### TASK TO COMPLETE
Below is a listing. Write out exactly its lines between the one holding "Given: Change Message rates last minute range" and the one holding "Screen dimensions: 399x243", inclusive.

### PROVIDED INFORMATION
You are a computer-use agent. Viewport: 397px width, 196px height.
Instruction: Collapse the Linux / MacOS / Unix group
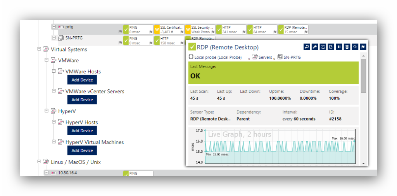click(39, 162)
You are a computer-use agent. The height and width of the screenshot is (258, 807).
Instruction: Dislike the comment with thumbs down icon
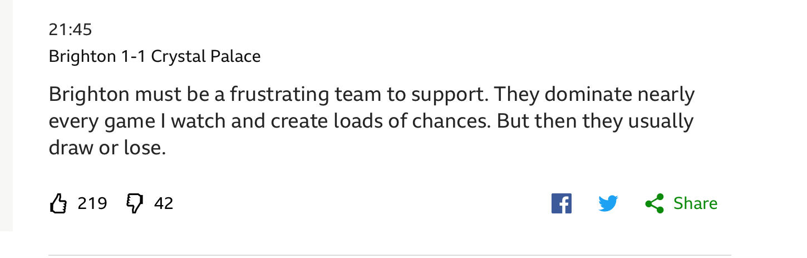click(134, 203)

...

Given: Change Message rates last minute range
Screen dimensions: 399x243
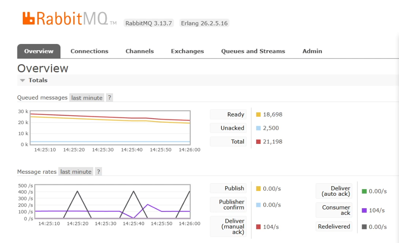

### RESPONSE FOR THIS EXERCISE
Given: Change Message rates last minute range
Screen dimensions: 399x243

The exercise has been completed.